Touch Me Not (cell 1)
 
      
    
    
This fresco designed by Fra Angelico and painted by Benozzo Gozzoli1 in cell 1 of the San Marco Monastery illustrates the encounter between Mary Magdalen and Christ after the ressurection. It is an example of Fra Angelico's use of a limited palette, and use of the landscape as much as the figures to convey the scene.
He uses delicate linear perspective, naturalistic light, and calm, devotional mood, a hallmarks of early Florentine Renaissance art. The scene here is serene, infused with clarity, soft color, and spiritual light. Christ, barefoot and clothed in a luminous white robe that signifies purity, resurrection, and divine glory. A golden cruciform halo encircles his head, affirming his divinity and the triumph of the cross. In his hand he holds a spade, a subtle but meaningful symbol recalling the gospel detail in which Mary Magdalene first mistakes him for a gardener. This gesture carries deeper significance: Christ is indeed the new gardener of the soul, the restorer of Eden, cultivating spiritual life in place of the fallen world. Behind them is a simple, idealized landscape of trees, meadow, and the rocky entrance of the tomb.
Mary Magdalene kneels before him in a flowing rose-colored garment, the hue suggesting both love and penitence. Her outstretched hand expresses devotion and longing, an impulse to touch and hold the beloved teacher she has found again. Christ, however, raises his right hand in a gentle gesture of restraint, uttering the words Noli me tangere “Do not touch me.” This moment marks a spiritual turning point: Mary must now understand Christ not in the old, earthly sense but as the glorified Lord who transcends the physical world. His gesture thus becomes a sign of the transformation from human attachment to faith in the unseen.
Fra Angelico’s fresco combines delicate naturalism with contemplative symbolism. Every element, the garden’s calm order, the soft play of light, the reverent distance between the figures, serves to express a quiet revelation. The scene is not merely an encounter between two people, but a meditation on resurrection, renewal, and the soul’s awakening to divine truth. Through its luminous serenity, the work invites the viewer, like Mary, to move from grief to understanding, from touch to faith.
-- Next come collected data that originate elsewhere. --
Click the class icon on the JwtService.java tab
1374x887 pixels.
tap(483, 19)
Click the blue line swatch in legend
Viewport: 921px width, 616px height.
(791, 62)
Angelico stood at a transitional point between the Gothic spiritual idealism and the Renaissance naturalism that would flourish in Florence. His “Noli me tangere” exemplifies the early use of perspective and spatial coherence, gentle modeling of light and color, and the fusion of artistic beauty with monastic devotion, his frescoes at San Marco were intended for quiet contemplation by Dominican friars.
- 1.
 Fra Angelico At San Marco Yale University Press 1993.p241.